Falcão, que é membro da Sociedade Brasileira de Geriatria e Gerontologia, explica que o médico neurologista e psiquiatra Victor Frankl, criador da logoterapia e da análise existencial, na década de 1930, já acreditava que o homem não se restringia apenas aos instintos animais e ao inconsciente, ultrapassando a relação de causa e efeito. “Através da liberdade, responsabilidade, valores e da experiência de vida, o ser humano transcende do biopsicossocial, alcançando a espiritualidade que é capaz de conduzir todas as áreas da vida do indivíduo, inclusive na saúde”, destaca o gerontólogo.
Tanto é que, após a década de 1980, a Organização Mundial de Saúde passou a incluir a espiritualidade no conceito de saúde, que antes era entendida apenas como o bem-estar biopsicossocial.
Preservação da função cognitiva
Com base nas suas experiências, o psicólogo acredita que a prática religiosa, vivenciada de modo saudável, traz benefícios em todas as áreas de saúde, inclusive na área cognitiva mental. E estudos comprovam o mesmo.
É que os impactos causados pelo controle do estresse e maior sensação de bem-estar, resultado da vivência da espiritualidade, contribuem para melhora no comprometimento cognitivo dos idosos, inclusive na doença de Alzheimer, em estágio leve, conta a neurologista Sônia Brucki. “A prática, por exemplo, da meditação – presente em diversas expressões religiosas – fortalece as conexões cerebrais responsáveis pela cognição e atenção em si mesmo, capaz de reduzir o estresse e a depressão”, conta ela, que é coordenadora da comissão de educação médica da Academia Brasileira de Neurologia.

• [O QUE SE PEDE]
De acordo com o texto sobre espiritualidade e saúde, por que a vivência da espiritualidade contribui para a melhora do comprometimento cognitivo dos idosos? Responda em até duas frases.

• [INFORMAÇÕES EXIBIDAS]

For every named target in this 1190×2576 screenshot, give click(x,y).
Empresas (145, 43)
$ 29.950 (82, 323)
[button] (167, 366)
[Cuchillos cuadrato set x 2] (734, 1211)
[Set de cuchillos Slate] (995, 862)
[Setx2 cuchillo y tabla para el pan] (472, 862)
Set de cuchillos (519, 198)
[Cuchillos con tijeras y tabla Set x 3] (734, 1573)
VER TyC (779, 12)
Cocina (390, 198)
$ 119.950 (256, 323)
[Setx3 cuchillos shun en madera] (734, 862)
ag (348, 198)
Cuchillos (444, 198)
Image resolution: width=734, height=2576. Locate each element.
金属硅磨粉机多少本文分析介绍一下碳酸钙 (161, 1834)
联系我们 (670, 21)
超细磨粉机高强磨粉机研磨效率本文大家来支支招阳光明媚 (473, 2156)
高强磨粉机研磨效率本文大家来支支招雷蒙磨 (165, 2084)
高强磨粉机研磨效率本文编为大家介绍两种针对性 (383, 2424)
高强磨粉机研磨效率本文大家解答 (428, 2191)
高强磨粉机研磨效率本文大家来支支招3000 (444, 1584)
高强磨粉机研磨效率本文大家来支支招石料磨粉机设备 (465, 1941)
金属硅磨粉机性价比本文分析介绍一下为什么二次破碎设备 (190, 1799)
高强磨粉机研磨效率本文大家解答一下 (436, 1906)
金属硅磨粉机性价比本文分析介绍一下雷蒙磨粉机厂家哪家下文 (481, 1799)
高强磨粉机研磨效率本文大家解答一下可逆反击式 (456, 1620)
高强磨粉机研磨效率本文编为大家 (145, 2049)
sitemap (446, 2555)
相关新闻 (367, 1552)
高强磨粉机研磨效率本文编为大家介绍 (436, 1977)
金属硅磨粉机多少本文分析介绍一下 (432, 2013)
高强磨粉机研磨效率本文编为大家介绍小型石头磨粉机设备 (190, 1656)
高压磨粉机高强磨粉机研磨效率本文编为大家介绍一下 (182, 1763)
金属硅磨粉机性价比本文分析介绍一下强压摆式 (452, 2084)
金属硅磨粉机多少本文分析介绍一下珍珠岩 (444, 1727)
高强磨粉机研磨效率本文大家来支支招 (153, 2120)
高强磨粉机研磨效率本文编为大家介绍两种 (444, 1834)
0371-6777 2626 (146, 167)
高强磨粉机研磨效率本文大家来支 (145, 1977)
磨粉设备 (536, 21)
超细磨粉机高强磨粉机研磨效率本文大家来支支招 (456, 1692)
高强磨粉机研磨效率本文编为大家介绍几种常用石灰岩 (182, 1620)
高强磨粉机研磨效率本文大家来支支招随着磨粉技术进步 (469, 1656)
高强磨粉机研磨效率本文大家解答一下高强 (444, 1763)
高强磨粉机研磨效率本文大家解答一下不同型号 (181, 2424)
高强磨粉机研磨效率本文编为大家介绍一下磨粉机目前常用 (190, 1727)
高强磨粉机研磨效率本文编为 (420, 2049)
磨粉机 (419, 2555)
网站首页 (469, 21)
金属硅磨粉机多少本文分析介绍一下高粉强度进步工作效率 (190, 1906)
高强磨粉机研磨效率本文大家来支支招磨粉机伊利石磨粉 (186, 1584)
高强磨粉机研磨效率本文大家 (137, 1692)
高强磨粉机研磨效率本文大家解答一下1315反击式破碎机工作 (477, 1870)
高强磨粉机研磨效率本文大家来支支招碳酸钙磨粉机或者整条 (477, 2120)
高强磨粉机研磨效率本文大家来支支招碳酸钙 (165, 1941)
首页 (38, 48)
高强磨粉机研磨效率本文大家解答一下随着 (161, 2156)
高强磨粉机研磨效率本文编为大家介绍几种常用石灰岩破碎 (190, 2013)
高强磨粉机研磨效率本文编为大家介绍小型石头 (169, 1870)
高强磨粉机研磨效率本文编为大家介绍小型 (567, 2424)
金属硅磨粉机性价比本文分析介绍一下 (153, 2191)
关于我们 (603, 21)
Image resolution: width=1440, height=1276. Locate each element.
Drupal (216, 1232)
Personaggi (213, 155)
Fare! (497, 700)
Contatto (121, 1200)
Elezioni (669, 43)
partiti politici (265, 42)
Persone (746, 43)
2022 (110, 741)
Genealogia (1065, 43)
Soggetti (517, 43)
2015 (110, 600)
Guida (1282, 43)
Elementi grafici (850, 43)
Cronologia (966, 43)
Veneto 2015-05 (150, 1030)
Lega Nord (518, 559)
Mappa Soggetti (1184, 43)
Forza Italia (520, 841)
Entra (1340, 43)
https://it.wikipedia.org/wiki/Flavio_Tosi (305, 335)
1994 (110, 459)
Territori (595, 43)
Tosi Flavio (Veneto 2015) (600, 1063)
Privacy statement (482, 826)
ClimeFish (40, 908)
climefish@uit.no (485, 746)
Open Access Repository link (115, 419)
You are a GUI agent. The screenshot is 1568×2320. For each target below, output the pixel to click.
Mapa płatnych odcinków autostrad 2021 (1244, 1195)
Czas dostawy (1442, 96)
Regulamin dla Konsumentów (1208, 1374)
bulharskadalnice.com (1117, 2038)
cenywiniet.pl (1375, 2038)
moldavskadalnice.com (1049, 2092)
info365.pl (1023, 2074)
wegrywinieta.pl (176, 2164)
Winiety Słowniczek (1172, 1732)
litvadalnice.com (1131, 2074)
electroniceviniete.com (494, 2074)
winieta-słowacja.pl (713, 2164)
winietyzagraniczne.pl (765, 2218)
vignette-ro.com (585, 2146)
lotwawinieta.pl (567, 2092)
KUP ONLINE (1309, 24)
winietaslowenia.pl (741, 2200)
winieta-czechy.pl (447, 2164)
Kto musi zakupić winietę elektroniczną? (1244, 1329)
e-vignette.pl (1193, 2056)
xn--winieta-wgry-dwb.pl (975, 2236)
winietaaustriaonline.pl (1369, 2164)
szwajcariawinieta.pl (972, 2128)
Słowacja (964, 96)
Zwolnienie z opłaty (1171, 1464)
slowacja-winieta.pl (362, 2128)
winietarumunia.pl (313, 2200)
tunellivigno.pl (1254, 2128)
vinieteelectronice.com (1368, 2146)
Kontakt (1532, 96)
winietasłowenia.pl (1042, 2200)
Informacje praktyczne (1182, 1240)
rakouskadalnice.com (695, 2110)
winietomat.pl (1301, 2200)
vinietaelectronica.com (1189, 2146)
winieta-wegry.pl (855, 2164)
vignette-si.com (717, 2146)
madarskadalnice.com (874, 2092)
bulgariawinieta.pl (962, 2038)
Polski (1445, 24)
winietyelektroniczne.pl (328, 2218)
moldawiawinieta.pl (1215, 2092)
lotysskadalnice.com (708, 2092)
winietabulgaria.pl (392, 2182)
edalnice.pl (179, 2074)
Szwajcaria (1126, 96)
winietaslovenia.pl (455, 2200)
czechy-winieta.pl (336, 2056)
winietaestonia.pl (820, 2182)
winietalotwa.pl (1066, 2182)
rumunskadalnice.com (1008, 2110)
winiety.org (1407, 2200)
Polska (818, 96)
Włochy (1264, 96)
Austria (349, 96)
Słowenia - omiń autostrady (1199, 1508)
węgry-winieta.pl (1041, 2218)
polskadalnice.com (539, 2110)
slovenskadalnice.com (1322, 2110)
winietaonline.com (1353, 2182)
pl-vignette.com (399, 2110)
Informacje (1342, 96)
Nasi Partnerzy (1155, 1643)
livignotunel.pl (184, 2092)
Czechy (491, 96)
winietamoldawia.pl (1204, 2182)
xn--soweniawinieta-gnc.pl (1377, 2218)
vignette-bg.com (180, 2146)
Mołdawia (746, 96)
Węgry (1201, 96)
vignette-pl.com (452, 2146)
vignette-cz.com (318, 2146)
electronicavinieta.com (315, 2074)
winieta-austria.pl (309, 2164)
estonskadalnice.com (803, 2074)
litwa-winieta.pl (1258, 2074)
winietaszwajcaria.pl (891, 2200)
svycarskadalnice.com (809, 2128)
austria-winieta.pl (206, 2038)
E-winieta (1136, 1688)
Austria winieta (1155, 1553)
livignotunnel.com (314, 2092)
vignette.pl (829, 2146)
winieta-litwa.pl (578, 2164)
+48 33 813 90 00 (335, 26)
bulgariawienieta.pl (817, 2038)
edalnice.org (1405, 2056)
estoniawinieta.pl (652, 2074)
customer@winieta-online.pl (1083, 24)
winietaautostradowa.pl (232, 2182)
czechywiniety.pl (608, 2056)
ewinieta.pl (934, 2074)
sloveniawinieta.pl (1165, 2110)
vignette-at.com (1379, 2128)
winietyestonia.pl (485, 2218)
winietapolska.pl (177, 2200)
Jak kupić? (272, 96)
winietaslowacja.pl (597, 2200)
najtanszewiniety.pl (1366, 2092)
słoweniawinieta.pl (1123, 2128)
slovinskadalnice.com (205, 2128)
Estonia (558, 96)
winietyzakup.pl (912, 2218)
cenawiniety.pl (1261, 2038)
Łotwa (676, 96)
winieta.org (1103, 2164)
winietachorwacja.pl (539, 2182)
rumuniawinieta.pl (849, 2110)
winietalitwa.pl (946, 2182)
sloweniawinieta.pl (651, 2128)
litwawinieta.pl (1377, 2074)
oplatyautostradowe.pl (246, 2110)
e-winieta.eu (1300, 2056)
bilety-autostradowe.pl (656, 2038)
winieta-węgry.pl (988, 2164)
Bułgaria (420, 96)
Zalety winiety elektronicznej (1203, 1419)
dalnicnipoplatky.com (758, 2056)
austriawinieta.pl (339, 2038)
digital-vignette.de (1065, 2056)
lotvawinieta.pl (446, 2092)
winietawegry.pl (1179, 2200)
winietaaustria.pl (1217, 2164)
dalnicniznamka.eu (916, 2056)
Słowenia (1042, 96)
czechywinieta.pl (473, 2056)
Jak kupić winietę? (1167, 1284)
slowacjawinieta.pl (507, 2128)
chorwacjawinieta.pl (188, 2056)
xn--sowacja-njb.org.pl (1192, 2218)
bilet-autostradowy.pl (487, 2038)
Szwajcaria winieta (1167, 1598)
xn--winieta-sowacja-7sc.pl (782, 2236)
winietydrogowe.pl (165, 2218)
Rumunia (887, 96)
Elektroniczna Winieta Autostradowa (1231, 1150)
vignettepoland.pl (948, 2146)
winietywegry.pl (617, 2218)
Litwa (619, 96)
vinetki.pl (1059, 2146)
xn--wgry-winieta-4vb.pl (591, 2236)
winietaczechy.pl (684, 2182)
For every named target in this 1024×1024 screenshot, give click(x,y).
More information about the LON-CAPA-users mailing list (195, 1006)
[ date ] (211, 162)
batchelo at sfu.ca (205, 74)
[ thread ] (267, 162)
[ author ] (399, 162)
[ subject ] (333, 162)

• [A RESPOSTA]
A vivência da espiritualidade traz controle do estresse e maior sensação de bem-estar, e os impactos disso contribuem para essa melhora, inclusive na doença de Alzheimer em estágio leve. A meditação, por exemplo, fortalece as conexões cerebrais responsáveis pela cognição e pela atenção em si mesmo, o que pode reduzir o estresse e a depressão.